Lines where the string "computer" appears are to be copied from the entries below.

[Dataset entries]
###
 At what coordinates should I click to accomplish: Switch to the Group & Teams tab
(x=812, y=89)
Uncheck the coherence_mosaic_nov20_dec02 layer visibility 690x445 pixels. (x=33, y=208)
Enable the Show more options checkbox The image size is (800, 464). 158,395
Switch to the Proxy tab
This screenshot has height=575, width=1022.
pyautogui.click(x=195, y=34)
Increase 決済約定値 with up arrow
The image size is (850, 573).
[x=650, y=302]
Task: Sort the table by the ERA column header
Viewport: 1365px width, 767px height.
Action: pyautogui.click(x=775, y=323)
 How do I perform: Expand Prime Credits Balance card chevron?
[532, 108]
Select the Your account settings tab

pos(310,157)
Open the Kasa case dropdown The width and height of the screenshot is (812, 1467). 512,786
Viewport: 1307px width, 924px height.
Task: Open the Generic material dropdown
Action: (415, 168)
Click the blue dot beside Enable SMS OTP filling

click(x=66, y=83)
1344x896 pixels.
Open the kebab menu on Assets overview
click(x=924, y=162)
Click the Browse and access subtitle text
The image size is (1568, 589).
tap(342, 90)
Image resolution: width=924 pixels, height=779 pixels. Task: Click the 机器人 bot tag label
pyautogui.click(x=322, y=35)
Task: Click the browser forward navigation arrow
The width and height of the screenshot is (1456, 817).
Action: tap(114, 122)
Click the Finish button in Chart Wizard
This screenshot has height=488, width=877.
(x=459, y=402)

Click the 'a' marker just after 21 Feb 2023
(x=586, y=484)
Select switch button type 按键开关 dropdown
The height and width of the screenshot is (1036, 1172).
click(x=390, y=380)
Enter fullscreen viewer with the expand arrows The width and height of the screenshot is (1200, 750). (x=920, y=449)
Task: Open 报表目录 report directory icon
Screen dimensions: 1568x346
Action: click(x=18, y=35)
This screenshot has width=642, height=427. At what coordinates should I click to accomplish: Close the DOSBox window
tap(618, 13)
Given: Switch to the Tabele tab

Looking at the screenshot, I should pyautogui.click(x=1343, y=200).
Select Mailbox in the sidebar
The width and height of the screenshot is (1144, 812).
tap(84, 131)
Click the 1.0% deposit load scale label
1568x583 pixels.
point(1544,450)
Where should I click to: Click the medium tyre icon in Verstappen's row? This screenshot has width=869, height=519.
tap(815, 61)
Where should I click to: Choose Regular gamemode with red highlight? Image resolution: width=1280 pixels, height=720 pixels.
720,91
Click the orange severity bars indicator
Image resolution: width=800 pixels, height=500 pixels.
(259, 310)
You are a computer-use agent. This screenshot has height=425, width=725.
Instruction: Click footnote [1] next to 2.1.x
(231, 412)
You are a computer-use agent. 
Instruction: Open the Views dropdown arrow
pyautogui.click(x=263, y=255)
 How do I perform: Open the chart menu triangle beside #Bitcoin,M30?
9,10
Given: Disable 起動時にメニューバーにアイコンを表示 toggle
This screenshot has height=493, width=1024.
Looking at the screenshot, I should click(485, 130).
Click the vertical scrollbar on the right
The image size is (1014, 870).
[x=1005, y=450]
###
### ANSWER TO THIS PROBLEM
You are a computer-use agent. This screenshot has height=425, width=725.
You are a computer-use agent. 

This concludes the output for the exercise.